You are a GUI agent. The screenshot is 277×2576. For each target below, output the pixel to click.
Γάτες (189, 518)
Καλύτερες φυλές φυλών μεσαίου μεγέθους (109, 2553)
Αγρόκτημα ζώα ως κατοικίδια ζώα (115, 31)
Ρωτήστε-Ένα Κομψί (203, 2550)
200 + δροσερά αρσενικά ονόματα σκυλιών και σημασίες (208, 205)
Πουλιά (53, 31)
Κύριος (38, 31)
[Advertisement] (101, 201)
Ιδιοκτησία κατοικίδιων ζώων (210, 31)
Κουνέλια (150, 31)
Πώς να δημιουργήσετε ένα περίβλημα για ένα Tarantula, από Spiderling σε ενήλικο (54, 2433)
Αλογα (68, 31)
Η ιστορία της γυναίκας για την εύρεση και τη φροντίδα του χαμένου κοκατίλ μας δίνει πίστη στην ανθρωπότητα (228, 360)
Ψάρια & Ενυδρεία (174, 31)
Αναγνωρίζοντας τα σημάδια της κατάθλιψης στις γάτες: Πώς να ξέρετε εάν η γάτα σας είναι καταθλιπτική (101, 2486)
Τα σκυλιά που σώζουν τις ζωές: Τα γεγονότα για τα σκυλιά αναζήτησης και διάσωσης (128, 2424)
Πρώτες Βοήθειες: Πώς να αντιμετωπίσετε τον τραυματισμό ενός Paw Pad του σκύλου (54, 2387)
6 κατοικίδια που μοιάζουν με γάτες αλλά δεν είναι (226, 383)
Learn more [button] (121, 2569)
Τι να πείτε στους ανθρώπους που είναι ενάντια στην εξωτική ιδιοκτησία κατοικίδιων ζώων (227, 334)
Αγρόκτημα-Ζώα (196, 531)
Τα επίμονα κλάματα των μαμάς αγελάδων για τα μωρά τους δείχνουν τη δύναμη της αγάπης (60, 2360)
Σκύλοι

____

- [EXERCISE BRIEF]
Word for word, transcribe all of the entries shown above.

- [EXERCISE RESPONSE]
You are a GUI agent. The screenshot is 277×2576. For each target below, output the pixel to click.
Γάτες (189, 518)
Καλύτερες φυλές φυλών μεσαίου μεγέθους (109, 2553)
Αγρόκτημα ζώα ως κατοικίδια ζώα (115, 31)
Ρωτήστε-Ένα Κομψί (203, 2550)
200 + δροσερά αρσενικά ονόματα σκυλιών και σημασίες (208, 205)
Πουλιά (53, 31)
Κύριος (38, 31)
[Advertisement] (101, 201)
Ιδιοκτησία κατοικίδιων ζώων (210, 31)
Κουνέλια (150, 31)
Πώς να δημιουργήσετε ένα περίβλημα για ένα Tarantula, από Spiderling σε ενήλικο (54, 2433)
Αλογα (68, 31)
Η ιστορία της γυναίκας για την εύρεση και τη φροντίδα του χαμένου κοκατίλ μας δίνει πίστη στην ανθρωπότητα (228, 360)
Ψάρια & Ενυδρεία (174, 31)
Αναγνωρίζοντας τα σημάδια της κατάθλιψης στις γάτες: Πώς να ξέρετε εάν η γάτα σας είναι καταθλιπτική (101, 2486)
Τα σκυλιά που σώζουν τις ζωές: Τα γεγονότα για τα σκυλιά αναζήτησης και διάσωσης (128, 2424)
Πρώτες Βοήθειες: Πώς να αντιμετωπίσετε τον τραυματισμό ενός Paw Pad του σκύλου (54, 2387)
6 κατοικίδια που μοιάζουν με γάτες αλλά δεν είναι (226, 383)
Learn more [button] (121, 2569)
Τι να πείτε στους ανθρώπους που είναι ενάντια στην εξωτική ιδιοκτησία κατοικίδιων ζώων (227, 334)
Αγρόκτημα-Ζώα (196, 531)
Τα επίμονα κλάματα των μαμάς αγελάδων για τα μωρά τους δείχνουν τη δύναμη της αγάπης (60, 2360)
Σκύλοι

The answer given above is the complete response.